Brexit has redrawn Britain’s political map with the Tories resurgent in towns battling economic decline, a new report has said.
Research by the New Economics Foundation (NEF) said the UK is now a ‘city vs town’ country, with urban areas reaping the rewards of global growth, while coastal and rural towns were left behind.
And the more economic decline an area was suffering, the better the Tories performed, the study found. By contrast, Labour was seeing its vote surge among metropolitan city folk.
The swing to Labour from the Tories at the June General Election was more than twice as big in English cities, 10.2%, as it was in English small towns, 4.1%.
The Conservative share of the vote has soared in small towns since 2005, going up from 34.5% to 48%, whereas Labour support remained stable.
Labour MP Lisa Nandy said politicians must “think seriously” about how to empower and grow towns in order to win a General Election and heal some of the bitter divides exposed by the EU Referendum.
The Wigan MP said:“This compelling report sets out a stark challenge for all political parties about how to meet the growing sense of frustration in towns, big and small, who feel nobody really speaks for them.
“It shows that too often towns do well despite our economic model, which has failed to protect the historical identity that matters to people in towns across the country.
“With Brexit exposing the gulf between towns and cities, politicians of all parties need to start speaking up for towns and think seriously about how our towns can thrive in the global economy.”
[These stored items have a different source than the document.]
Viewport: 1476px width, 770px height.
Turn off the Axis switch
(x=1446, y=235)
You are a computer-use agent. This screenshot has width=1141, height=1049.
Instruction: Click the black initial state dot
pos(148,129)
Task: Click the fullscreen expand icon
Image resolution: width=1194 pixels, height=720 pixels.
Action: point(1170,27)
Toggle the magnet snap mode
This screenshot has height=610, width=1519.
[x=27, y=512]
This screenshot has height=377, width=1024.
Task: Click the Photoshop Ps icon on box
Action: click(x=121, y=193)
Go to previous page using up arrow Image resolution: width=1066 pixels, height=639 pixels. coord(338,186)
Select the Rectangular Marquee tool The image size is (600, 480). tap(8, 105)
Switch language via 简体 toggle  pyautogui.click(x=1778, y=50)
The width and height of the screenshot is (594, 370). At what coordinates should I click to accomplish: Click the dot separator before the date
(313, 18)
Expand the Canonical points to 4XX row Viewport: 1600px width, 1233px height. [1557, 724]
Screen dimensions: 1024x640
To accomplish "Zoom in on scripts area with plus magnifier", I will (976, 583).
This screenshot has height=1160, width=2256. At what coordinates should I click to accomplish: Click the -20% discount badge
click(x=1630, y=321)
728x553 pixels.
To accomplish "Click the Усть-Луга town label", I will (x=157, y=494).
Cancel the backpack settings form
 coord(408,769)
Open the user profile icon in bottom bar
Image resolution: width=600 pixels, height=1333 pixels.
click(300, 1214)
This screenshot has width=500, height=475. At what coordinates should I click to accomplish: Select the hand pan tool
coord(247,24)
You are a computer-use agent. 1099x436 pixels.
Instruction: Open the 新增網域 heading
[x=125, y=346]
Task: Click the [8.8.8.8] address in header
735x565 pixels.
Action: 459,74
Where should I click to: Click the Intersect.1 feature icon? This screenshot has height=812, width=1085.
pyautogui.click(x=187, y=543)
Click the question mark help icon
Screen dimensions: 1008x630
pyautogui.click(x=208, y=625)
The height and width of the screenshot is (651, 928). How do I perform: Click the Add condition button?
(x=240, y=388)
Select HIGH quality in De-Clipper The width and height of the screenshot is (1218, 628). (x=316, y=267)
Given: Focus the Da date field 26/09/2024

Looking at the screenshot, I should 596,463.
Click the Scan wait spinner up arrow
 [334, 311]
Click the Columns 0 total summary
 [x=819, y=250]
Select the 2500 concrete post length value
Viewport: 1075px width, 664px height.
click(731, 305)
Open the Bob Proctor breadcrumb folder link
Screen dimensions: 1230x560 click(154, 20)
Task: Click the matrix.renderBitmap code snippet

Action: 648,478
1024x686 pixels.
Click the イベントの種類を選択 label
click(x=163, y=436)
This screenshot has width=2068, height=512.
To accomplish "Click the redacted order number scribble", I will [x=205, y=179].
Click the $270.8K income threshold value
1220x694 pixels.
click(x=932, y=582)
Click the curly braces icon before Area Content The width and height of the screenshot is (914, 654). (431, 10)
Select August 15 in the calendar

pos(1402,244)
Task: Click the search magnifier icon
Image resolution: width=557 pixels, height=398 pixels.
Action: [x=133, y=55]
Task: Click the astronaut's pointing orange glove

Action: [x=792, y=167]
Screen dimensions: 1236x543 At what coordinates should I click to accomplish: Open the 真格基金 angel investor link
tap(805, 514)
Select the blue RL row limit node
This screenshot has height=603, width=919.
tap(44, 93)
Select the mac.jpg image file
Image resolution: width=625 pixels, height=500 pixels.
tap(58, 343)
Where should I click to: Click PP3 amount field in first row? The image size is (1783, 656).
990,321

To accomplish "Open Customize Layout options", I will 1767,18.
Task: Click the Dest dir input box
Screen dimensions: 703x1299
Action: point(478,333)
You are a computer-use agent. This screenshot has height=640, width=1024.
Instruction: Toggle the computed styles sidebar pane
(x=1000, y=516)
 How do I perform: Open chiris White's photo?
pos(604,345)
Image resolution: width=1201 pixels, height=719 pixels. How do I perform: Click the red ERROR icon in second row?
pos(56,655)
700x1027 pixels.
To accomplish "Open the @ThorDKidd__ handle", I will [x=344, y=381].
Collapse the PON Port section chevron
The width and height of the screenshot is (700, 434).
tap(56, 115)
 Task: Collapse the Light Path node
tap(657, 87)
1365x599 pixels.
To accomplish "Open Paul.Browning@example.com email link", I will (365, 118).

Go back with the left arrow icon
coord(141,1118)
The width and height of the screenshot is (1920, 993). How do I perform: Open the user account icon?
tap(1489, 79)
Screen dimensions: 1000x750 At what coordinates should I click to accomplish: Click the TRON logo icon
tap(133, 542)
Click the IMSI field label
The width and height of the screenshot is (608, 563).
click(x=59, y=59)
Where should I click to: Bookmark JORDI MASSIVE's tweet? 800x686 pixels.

The NEF proposed a “manifesto for towns”, which included boosting job opportunities in areas like retail, utilities, health and education.
Investment in infrastructure and the decentralisation of political institutions was also urged.
Will Brett, from the NEF, said: “The vote to leave the European Union in 2016 laid bare some of the urgent problems in our economy. For millions of people, these problems are expressed most clearly in their home towns.
“Many towns are being left high and dry, disconnected from global growth and sidelined by our economy. These are places which people call home. They are infused with history and meaning, they serve as anchors for people’s identity, and yet they are being left behind.”
Tory MP Anne-Marie Trevelyan turned Berwick-upon-Tweed, England’s most northerly constituency, blue, in 2015, overturning a sizeable Lib Dem majority after leading a campaign for a multi-million pound investment in roads for the area.
And after taking a high-profile role in the Brexit campaign which followed, she more than doubled her majority in June, despite Labour improving their vote share by almost 10%.
She said the report was “interesting”, adding: “We need to provide our market towns with the infrastructure that supports supply chains and jobs which allow people the choice of where they want to live without worrying whether their livelihood will be affected.
“Some of the great market towns in my constituency like Berwick, Alnwick, Rothbury, Wooler and Amble show how communities can thrive as communities providing a great home for business, families and those who are retiring.”
Brett added: “[The NEF is] working with people in towns all over the country to start building better local economies from the ground up. These are people with a deep desire to gain some control over the economy where they live.
“But they need help. They need better local jobs, more sensitive local infrastructure and power resting closer to their home towns. Our manifesto for towns would help ease the divisions between cities and towns. It would be a first step in building a better economy which works for all, no matter where they live.”